Nobody has solved the fault resilience problem

Lessons from Supercomputing 2011:

1. Nobody has solved the programming models program.  This has never stopped anyone from writing unmaintainable but functional scientific codes, however.

2. Nobody has solved the fault resilience problem.  This actually terrifies everyone who has thought about it, because we have never had to deal with this problem before.  Furthermore, most of us are ignorant of the huge body of existing research and practice on fault-resilient computing in highly fault-prone environments with a huge penalty of failure (space-based computing, sometimes with human payloads).  Most of us balk at the price of fault resilience (triple modular redundancy) that this experience recommends.  Nevertheless, we're being asked by policymakers to do computations to help them make high-consequence decisions (asteroid-earth collisions? climate change? whether The Bomb might go off by mistake if unfortunate techs drop it on their big toe?). 

The #2 situation is comparable to that of floating-point arithmetic in the awful, awful days before industry and academia converged on a standard.  The lack of a sensible standard required immense floating-point expertise in order to have some confidence in the result of a computation.  These days, the lack of reliability of data and computations might require the same level of expertise in order to prove correctness of existing algorithms.  Around six years ago, Prof. William Kahan (UC Berkeley) suggested that perhaps only one PhD expert in floating-point computation graduates per year.  While his standards are exceptionally high, I have no doubt that the lack of training in numerical analysis is the bottleneck for making use of computers whose data and computations are likely to experience undetected errors.


Hariprasad Kannan said...

You should continue this blog.

HilbertAstronaut said...

That's kind of you! Work is SUPER busy so I end up not having a lot of time for extracurricular stuff, but this reminds me to think of new things to write...

Hariprasad Kannan said...

Can you answer this query for me?

Is the book "Performance optimization of numerically intensive codes" still a good reference? I would like to learn more about the interaction of numerical methods and computer architecture. The book is from 2001. Processor architectures have advanced considerably since then. At the same time, there should be some timeless concepts regarding performance optimization considering architectural aspects like memory hierarchy. Is this book good for that? What are some other good books?

Thank you for your time.

HilbertAstronaut said...

I must admit that I have not had much time to read books on performance optimization. I learn a lot from my colleagues, who are very good at it :-)

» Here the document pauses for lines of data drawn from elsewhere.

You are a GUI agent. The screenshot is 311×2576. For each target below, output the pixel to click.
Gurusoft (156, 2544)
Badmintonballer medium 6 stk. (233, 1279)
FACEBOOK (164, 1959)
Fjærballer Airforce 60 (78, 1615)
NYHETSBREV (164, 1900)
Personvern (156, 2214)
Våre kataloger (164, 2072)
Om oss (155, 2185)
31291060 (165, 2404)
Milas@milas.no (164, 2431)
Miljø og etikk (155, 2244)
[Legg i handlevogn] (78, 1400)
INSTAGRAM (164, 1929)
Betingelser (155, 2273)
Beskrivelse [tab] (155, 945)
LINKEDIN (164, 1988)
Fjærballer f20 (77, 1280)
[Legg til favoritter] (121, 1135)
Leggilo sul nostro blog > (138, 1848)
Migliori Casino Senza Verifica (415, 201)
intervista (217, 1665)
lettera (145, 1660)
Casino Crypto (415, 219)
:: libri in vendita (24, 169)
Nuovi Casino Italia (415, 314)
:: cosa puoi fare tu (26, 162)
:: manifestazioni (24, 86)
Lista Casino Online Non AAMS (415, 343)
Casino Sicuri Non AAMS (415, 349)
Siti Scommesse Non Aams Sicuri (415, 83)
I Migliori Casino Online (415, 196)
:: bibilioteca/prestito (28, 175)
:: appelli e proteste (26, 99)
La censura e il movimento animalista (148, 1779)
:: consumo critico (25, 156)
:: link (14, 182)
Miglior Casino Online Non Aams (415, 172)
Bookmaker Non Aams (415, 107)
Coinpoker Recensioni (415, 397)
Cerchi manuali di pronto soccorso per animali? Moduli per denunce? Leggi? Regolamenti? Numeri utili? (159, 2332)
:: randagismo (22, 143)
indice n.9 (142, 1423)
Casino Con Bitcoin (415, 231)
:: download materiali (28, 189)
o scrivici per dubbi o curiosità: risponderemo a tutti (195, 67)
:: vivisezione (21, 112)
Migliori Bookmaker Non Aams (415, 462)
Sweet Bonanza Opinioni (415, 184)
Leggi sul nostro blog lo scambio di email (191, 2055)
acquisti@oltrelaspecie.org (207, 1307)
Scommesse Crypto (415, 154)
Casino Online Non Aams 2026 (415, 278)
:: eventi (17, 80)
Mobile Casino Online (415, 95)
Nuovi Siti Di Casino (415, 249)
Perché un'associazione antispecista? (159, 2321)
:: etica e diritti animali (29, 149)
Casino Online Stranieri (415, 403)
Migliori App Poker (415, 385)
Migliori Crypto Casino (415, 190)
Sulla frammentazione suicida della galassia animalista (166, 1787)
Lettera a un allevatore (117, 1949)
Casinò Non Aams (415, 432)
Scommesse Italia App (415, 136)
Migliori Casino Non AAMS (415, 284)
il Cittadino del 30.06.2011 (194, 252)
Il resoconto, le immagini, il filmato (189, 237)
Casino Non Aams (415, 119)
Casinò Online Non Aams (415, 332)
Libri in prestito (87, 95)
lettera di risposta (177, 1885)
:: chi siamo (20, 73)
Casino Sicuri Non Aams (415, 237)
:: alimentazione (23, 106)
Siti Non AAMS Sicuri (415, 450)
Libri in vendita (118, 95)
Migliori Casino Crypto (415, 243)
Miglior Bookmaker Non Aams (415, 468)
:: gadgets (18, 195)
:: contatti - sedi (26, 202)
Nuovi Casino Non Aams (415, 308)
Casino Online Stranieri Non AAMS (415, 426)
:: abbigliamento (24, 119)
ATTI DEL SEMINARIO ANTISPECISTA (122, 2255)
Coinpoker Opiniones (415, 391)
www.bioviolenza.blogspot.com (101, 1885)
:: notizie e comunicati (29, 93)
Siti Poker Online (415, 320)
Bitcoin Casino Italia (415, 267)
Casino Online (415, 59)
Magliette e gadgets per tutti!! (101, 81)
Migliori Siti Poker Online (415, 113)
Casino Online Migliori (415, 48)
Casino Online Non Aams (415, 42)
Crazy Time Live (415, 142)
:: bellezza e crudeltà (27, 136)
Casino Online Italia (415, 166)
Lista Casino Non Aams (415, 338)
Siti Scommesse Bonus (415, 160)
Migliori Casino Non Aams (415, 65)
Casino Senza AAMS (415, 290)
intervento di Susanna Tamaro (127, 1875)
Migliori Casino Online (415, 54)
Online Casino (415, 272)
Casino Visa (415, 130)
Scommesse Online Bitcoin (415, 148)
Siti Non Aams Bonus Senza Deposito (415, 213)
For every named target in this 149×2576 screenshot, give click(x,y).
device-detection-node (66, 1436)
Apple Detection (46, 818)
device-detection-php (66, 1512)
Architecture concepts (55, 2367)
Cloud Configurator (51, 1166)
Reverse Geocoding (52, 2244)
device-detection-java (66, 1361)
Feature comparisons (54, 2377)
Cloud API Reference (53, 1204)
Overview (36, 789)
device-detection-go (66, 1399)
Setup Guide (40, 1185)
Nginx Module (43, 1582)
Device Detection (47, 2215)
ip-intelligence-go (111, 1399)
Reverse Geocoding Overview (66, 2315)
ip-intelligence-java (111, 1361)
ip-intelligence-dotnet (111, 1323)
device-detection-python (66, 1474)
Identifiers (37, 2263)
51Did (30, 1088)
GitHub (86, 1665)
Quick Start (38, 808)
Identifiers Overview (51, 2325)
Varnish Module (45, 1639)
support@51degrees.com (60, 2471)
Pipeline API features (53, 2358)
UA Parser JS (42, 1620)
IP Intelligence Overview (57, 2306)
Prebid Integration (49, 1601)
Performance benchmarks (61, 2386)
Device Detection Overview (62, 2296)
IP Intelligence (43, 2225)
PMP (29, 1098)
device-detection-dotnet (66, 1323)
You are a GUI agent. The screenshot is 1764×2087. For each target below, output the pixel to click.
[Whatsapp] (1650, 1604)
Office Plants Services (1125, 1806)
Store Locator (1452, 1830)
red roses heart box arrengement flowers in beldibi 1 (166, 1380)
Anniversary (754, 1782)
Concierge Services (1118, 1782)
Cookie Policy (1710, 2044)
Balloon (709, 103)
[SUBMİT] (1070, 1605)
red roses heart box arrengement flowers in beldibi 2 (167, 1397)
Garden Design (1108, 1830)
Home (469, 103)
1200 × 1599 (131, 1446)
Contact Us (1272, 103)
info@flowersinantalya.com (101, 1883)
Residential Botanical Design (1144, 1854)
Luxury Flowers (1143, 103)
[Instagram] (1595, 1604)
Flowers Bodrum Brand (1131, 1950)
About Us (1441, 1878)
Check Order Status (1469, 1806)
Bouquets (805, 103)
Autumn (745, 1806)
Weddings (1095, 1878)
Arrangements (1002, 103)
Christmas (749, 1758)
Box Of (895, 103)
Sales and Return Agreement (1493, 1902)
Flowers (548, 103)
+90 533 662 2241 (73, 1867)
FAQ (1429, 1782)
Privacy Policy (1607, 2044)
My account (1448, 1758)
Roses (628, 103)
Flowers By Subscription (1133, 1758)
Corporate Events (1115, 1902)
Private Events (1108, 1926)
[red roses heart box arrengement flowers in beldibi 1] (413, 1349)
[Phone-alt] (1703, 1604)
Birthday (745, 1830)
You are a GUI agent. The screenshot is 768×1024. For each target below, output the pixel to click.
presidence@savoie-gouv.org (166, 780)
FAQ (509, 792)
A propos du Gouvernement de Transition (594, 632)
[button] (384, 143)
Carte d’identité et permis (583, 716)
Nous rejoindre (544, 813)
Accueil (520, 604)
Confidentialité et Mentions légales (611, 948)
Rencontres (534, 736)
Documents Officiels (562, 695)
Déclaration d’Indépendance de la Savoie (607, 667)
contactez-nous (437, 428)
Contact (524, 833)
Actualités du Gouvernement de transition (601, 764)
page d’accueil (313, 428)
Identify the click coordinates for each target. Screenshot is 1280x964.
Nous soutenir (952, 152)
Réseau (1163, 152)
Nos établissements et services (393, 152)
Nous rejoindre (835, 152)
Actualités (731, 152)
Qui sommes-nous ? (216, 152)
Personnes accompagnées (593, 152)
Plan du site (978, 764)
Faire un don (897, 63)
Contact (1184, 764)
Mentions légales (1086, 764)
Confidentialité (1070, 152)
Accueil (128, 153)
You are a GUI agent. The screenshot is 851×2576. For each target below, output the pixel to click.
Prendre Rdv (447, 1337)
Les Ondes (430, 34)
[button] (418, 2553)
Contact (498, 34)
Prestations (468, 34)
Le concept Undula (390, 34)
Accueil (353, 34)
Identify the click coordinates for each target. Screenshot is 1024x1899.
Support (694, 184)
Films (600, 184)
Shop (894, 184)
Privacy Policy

I find simple performance models helpful. Here are the models I find especially insightful:

- Simple counting of data movement terms ("number of messages" / latency-bound access, and "data volume" / bandwidth-bound access)
- The "Roofline Model"
- Parallel complexity (e.g., do I have enough parallelism to justify using a more parallel but less work-efficient algorithm?)

Hariprasad Kannan said...

Thank you very much for your reply. Appreciate it. I will follow these leads and learn from them.